Bik Van der Pol see walking as an act of resistance; a seemingly inconspicuous, neutral and everyday act of walking as a discursive act of freedom of thought. Points of departure are the connections between the Casablanca Art School and Souffles Magazine (banned in 1972), both associated with a revolutionary student movement at a time of sit-ins, strikes, and labour unrest.
What is the effect of revolutionary movements on education, considering amnesia, the larger capitalist, extractivist drive and the urban modernization processes that produce ruins, ruptures and gaps while moving on to the next swath of land to develop? How to encompass simultaneous realities in movement, while experiencing the city as an environment, an ecosystem where citizens appropriate this ‘live tissue’ daily?

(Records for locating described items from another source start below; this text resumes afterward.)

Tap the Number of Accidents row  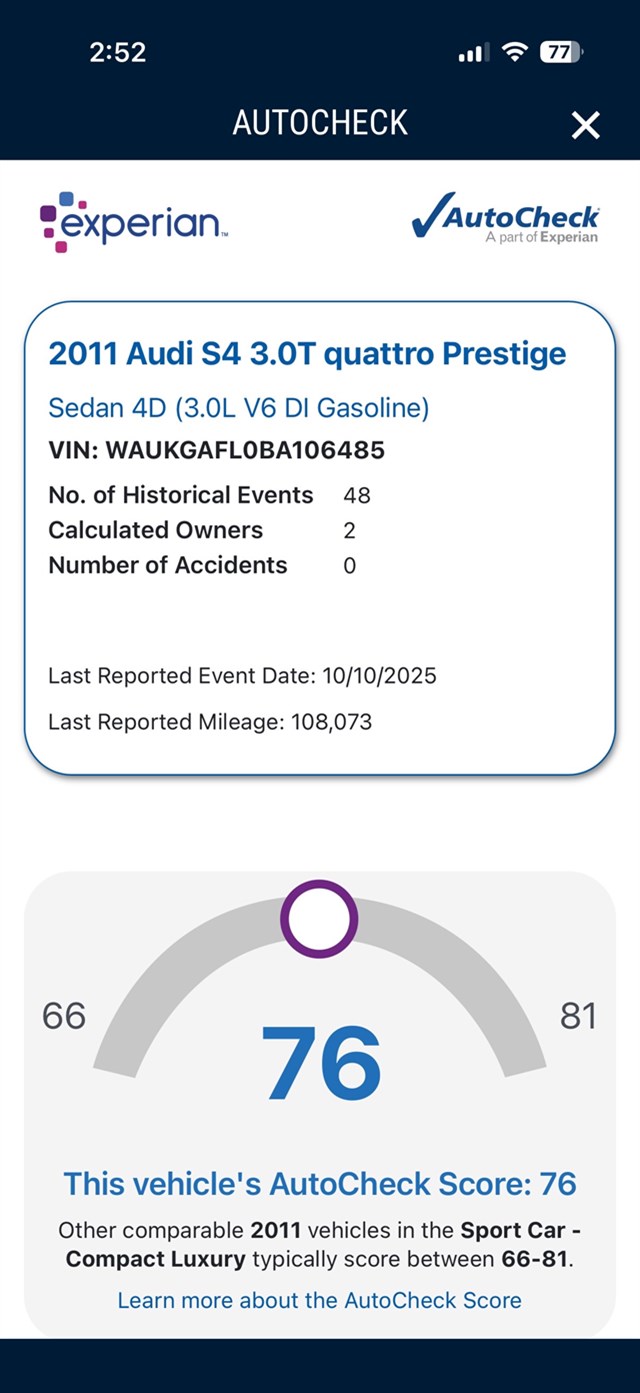(200, 565)
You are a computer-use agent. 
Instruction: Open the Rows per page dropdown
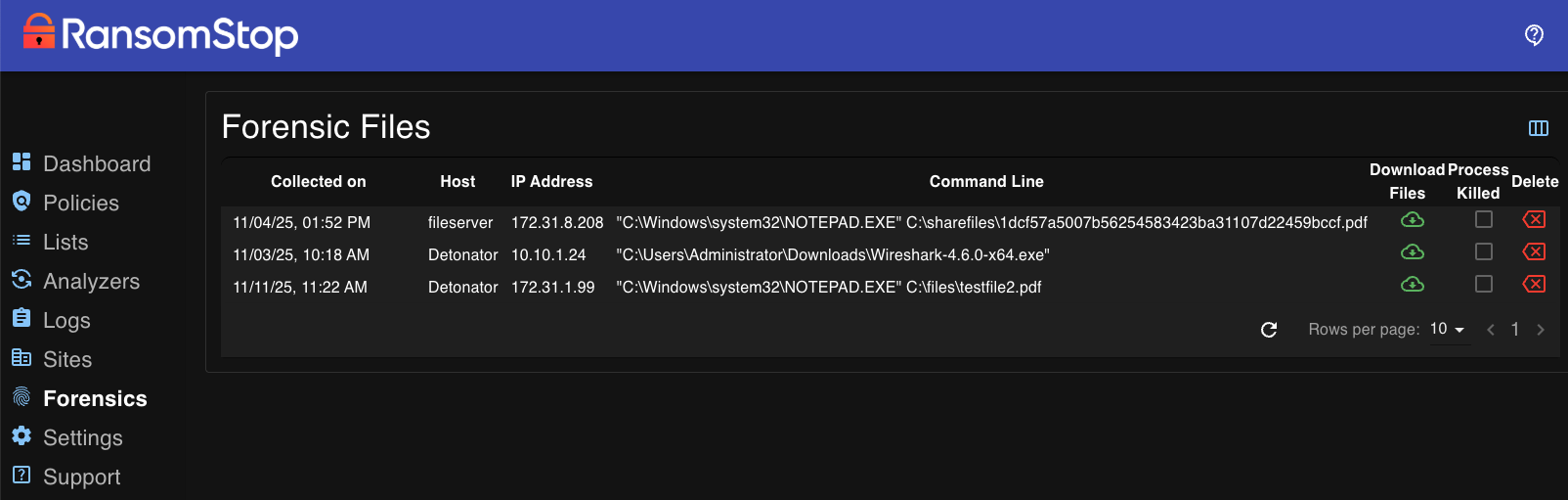point(1448,330)
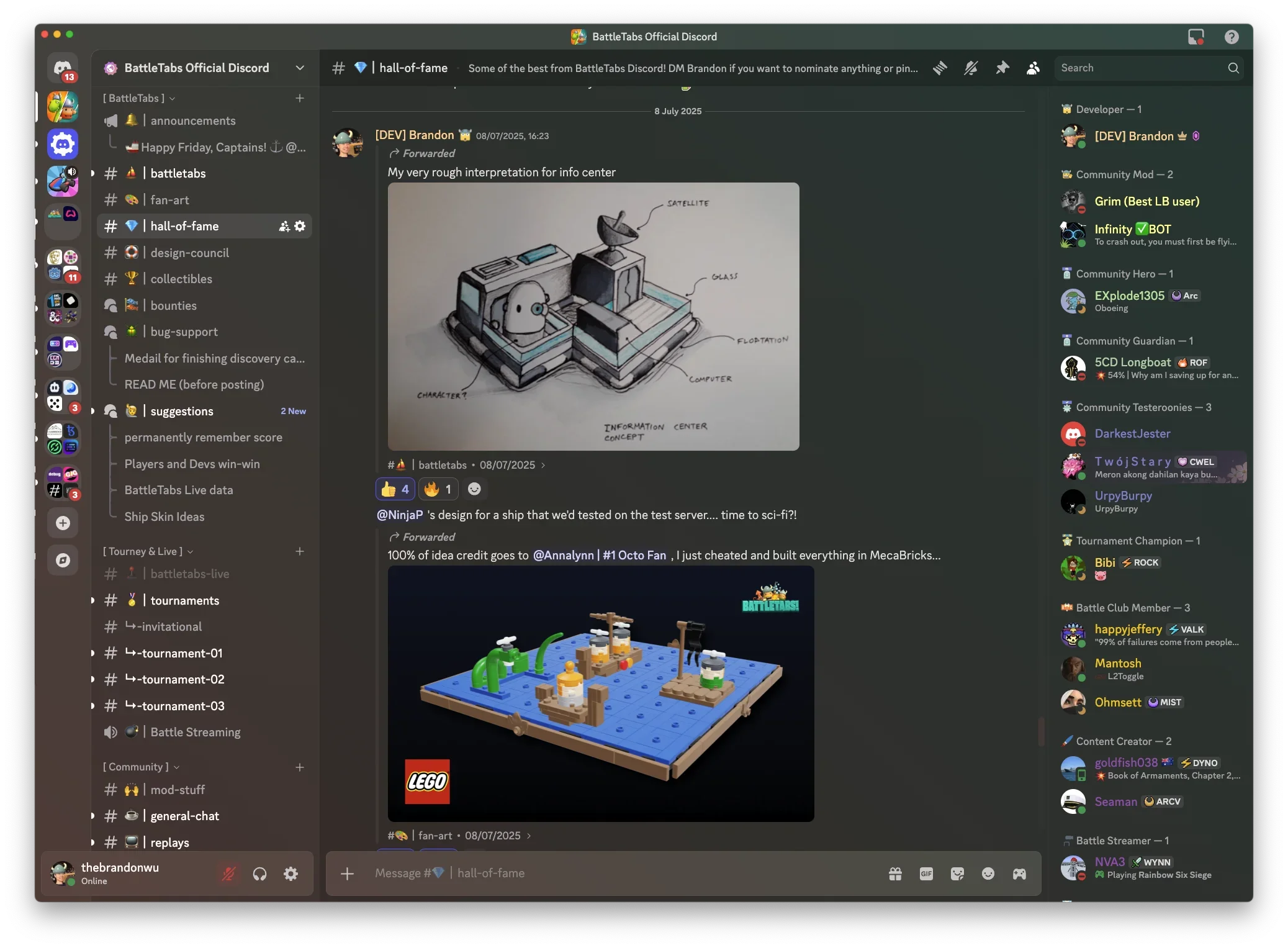Open the LEGO BattleTabs image attachment
The width and height of the screenshot is (1288, 948).
600,693
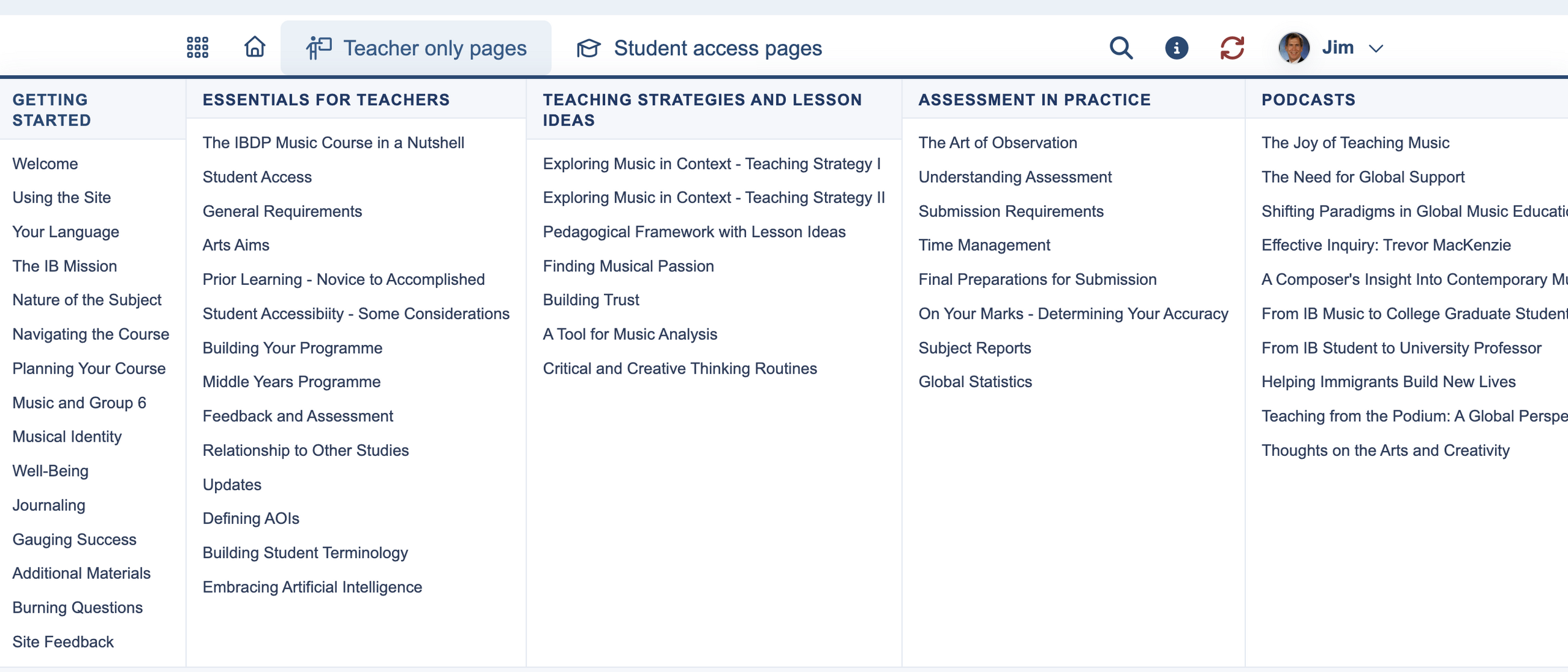Open the Welcome page link

coord(45,164)
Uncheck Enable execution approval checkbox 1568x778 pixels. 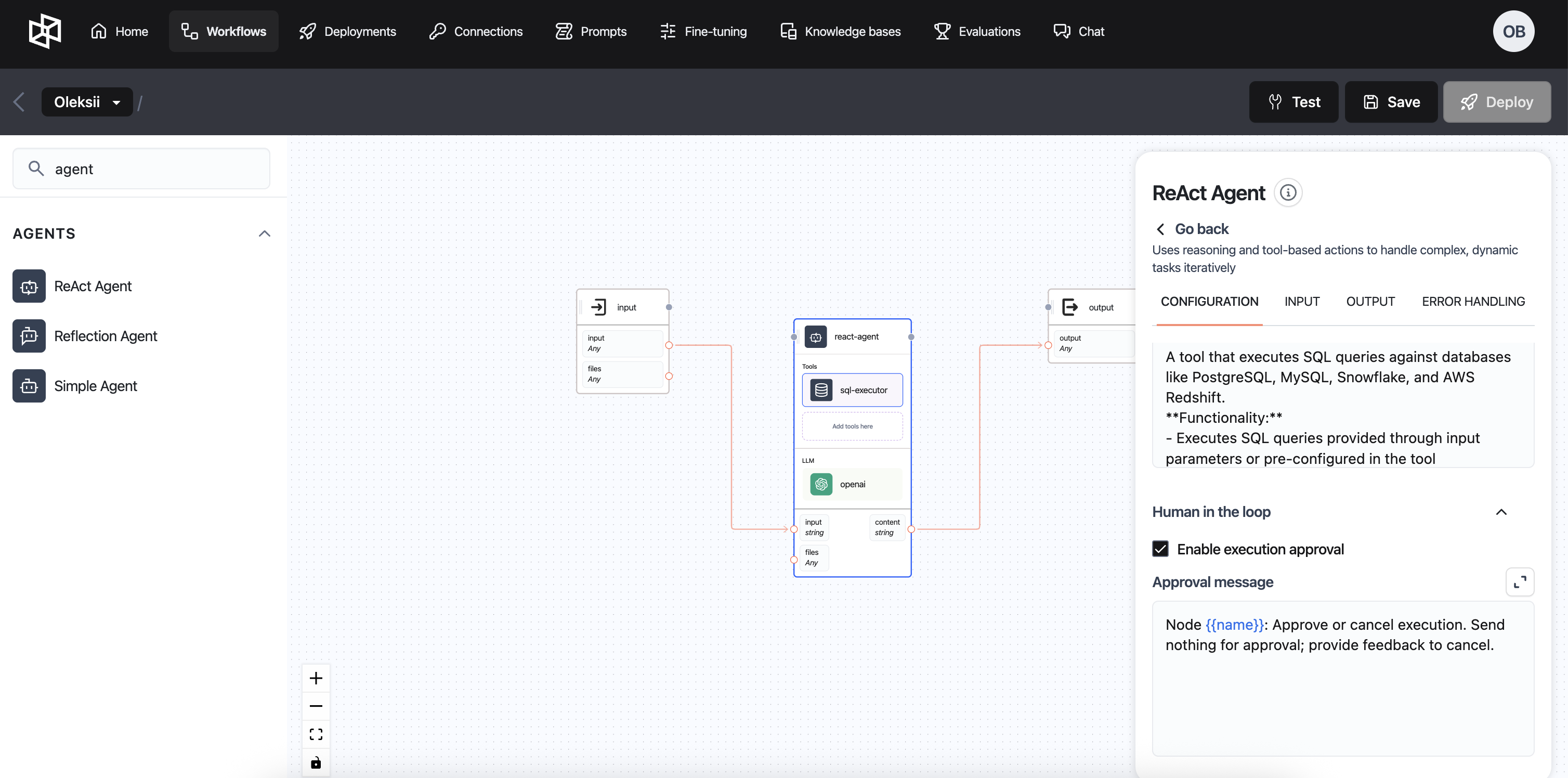tap(1160, 549)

The process of walking that cannot be controlled nor censored and has the potential to weave relationships between urban texture and text in context of larger discussions of decolonization and modernization. Drawing lines between different markers and both understanding different narratives as (erased) parts of the archive, and as the (re)materialization of such
The School of Casablanca is a collaborative project that takes as its starting point the legacy of the Casablanca Art School and its innovative pedagogical methods and exhibition strategies in 1960s Morocco. The walks developed in collaboration with different actors marking moments in space and time. Participants included students of L’ École Supérieure des beaux-arts de Casablanca, architects, artists, and several other local experts.
As part of the research, a number of meetings, discussions and conversations took place with various cultural actors: Bert Flint, Mamma Group/Lahbib El Moumni, Mohamed Rachdi, Kenza Sefrioui, Sabrina Kamili, Florence Darsi, Maud Houssais, Fatima-Zahra Lakrissa, Maria Karim, Mohamed Jibril, Mehdi Azdem and Eric Van Hove.
In 2021, Bik van der Pol interviewed Bert Flint. In autumn 2022, they invite Fatima Mazmouz, Hassan Darsi, Maria Daif, Manal Aziz & Hamza Boussedra, and Mohamed Fariji to a series of public walks. Bik Van der Pol create visual essays from the filmed material.